Do you think the random strategy fits with what we’re seeing from Donald Trump, where he might go back and forth on an issue or is kind of unclear on where he stands?
It could be. There’s the famous Nixon ‘madman theory’ that opponents like Gadhafi would be saying: “we have to be careful dealing with that guy Nixon– you never know what he’ll do!” Schelling actually many years earlier said the line: “if a man knocks at a door and says that he will stab himself on the porch unless given $10, he is more likely to get the $10 if his eyes are bloodshot.” (This is from his book The Strategy of Conflict, p.22.) So that kind of randomization might be a deliberate strategy. But again, there might be something else: it may be that people selectively hear what they want to hear, and that confirms their biases, or their hopes. So saying different things at different times may be trying to exploit that bias, such that Trump’s base will hear what he’s saying one way, and the opponents will hear something else and think: “Oh, maybe he’s going to be sensible this time after all.” That could be a good strategy.

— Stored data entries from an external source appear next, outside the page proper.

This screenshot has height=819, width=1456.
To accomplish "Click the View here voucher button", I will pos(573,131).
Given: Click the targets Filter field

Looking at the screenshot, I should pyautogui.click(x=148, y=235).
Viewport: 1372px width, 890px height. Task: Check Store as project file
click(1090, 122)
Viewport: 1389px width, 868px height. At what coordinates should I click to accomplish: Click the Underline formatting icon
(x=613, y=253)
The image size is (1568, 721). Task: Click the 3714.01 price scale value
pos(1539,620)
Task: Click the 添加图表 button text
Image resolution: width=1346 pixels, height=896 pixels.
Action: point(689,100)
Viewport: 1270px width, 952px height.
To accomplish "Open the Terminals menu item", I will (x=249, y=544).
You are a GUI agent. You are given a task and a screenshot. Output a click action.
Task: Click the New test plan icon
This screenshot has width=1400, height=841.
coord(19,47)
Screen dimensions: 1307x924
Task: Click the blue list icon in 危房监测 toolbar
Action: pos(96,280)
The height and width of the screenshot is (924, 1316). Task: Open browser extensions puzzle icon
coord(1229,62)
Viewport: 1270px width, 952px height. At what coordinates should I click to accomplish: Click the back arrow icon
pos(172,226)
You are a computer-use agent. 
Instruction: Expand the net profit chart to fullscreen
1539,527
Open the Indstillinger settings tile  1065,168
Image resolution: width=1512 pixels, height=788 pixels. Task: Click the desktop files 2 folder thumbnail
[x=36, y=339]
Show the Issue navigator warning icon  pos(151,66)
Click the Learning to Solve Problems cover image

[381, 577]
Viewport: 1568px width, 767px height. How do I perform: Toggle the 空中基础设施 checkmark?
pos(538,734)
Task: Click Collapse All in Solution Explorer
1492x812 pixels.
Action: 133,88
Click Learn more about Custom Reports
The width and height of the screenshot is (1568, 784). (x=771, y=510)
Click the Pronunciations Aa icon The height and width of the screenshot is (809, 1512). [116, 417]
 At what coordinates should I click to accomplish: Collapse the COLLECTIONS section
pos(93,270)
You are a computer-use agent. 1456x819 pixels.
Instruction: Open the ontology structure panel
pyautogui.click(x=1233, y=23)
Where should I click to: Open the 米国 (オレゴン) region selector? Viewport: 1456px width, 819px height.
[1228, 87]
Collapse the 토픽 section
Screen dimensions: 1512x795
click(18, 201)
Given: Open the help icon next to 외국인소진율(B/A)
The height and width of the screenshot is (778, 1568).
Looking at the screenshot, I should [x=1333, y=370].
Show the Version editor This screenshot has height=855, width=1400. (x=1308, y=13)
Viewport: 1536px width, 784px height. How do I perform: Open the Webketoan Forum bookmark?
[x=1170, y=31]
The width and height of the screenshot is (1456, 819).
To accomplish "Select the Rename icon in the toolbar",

Let’s imagine that somebody is playing the random strategy, and they’re playing it on a global strange where they’re affecting a lot of actors. How does that relate to the idea of credibility, and how does that factor into the short-run vs. long-run?
Actually, in a way, leaving things uncertain can make some threats credible. It’s going to be very difficult in a nuclear confrontation for one side to say, “do such and such, and I will with 100% certainty blow up the world.” The other side realizes that when it actually comes to blowing up the world, you will flinch. But you can credibly say, “hey, risks are rising– keep doing this and things may get out of control.” Or to give you a simple, homely example: a mother cannot credibly say to a child, “do such and such, and I will beat the daylights out of you.” But she can credibly say, “do you want mommy to get angry?” The child knows that mommy, in her anger, may do things that she might not rationally want to do, and that can be a useful deterrent threat. Again, everything goes back to Schelling. This is Schelling’s idea of ‘brinksmanship.’
If mommy says, “don’t do that or mommy will be upset,” in the short-run, that might be a good strategy: it keeps you on your feet and you might want to comply. But in the long-run, what if she doesn’t follow through? Occasionally, you have to carry things out. If the child starts testing you, and then mommy always, always back down, then the child will eventually think this is an empty threat. Maybe wrongly so, but the child will ultimately come to think like that. In an actual instance, the Fed might say, “we won’t bail out all banks that are in trouble because otherwise banks will behave recklessly, and they’ll know they’ll get bailed out.” Occasionally, the Fed has to let somebody go, and maybe rightly or wrongly as things turn out. Lehman brothers was that kind of example.